Security sources said three of the 10 people detained in Dahab were Egyptian computer engineers carrying fake identification who arrived in the resort on Sunday and left an hour after the attacks.
“Mumen Faruk Mohammed, Ali Karim Ashraf Abdallah and Majed Ali Mahmud arrived in Dahab in a car whose number plate had changed by the time they left,” one source said.
Health and security officials said 12 Egyptians and six foreigners were killed, revising an earlier toll of 23.
On Tuesday, shaken survivors unable to really talk could be seen sifting through the carnage. A child’s bicycle lay twisted in front of the Al Capone restaurant, whose front was shattered by one of the blasts.
No-one immediately claimed responsibility for the attacks, which came one day after a new audiotape of Al-Qaeda leader Osama bin Laden surfaced accusing the “crusaders” of the West of waging war against Islam, referring to the conflict in Darfur and the isolation of the Hamas-led Palestinian government.
Egyptian newspapers linked the latest attacks to previous deadly Sinai bombings in Sharm el-Sheikh in July 2005 and further up the Red Sea coast near the Israeli border in October 2004 which killed a total of more than 100 people.
The state-owned newspaper Al-Ahram said preliminary findings pointed to the involvement of a group calling itself Tawhid wal Jihad (Unification and Holy War).
The newspaper said three detained suspects from the organisation had confessed during recent interrogations to plotting attacks against tourists in the southern Sinai.
Dahab was also packed with Egyptians Monday as the bombers struck on Sham el-Nessim, a traditional holiday which marks the beginning of spring, and a day before Sinai Liberation Day which celebrates Israel’s withdrawal from the peninsula in 1982.
A few dozen Dahab residents held a brief demonstration in the streets of their town Tuesday, carrying banners and chanting slogans rejecting terrorism.
President Hosni Mubarak vowed to track down and punish the perpetrators of the attacks.
Multiple bombings in Sharm el-Sheikh killed some 70 people in July 2005, the deadliest to have hit Egypt since a major wave of Islamist attacks in the mid-1990s.
At least 34 people were also killed in several simultaneous bombings in and around the resort of Taba further up the Red Sea coast near the Israeli border in October 2004.
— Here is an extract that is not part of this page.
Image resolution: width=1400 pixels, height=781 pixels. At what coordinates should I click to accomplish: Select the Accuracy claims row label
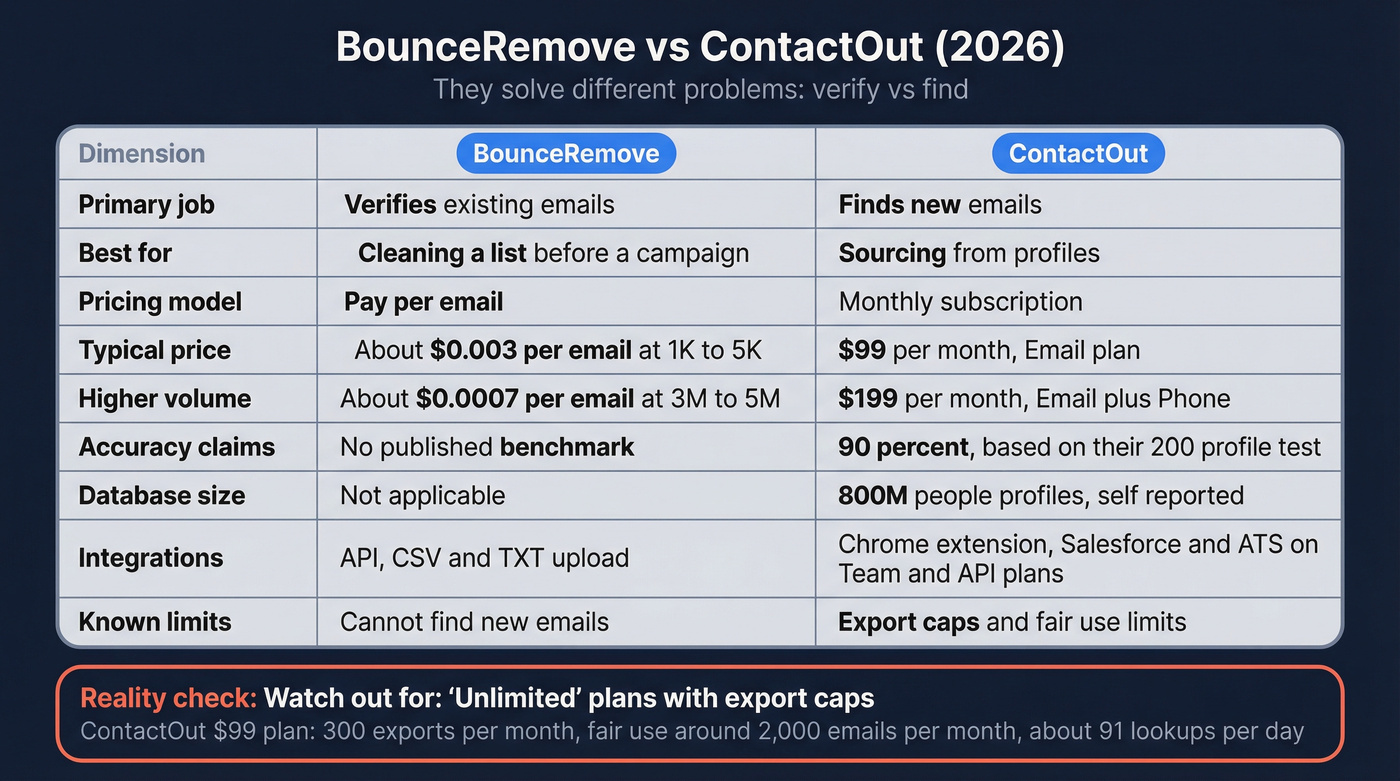[175, 447]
US President George W. Bush branded the Dahab bombings a “heinous act” while British Prime Minister Tony Blair urged the world to unite against terrorism.
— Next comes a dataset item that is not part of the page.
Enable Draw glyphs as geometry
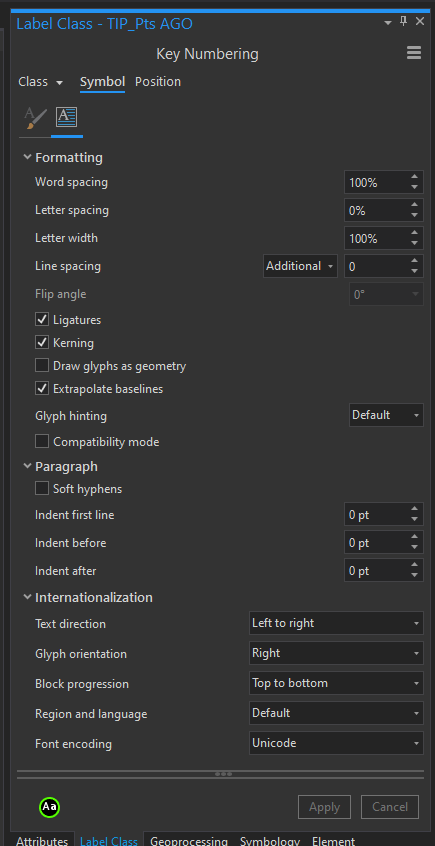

Israel’s Yediot Aharonot newspaper reported that one of the tourists caught up in the attacks was a teenager whose grandmother was killed in last week’s suicide bombing in Tel Aviv carried out by Palestinian group Islamic Jihad.
Tourism is Egypt’s main source of income. According to government figures, a record 8.6 million people visited the country in 2005 despite the deadly attacks in Sharm el-Sheikh.
Foreign Minister Ahmed Abul Gheit called his European counterparts Tuesday and urged them not to modify their travel advisories.
But TUI, Europe’s leading travel and tourism group, said it was suspending all trips and excursions to the Sinai peninsula in the wake of the bombings.
Information Minister Anas al-Fekki said he was confident however that the industry would survive. “I don’t think it will affect tourism. We’ve been through this many times and we will recover.”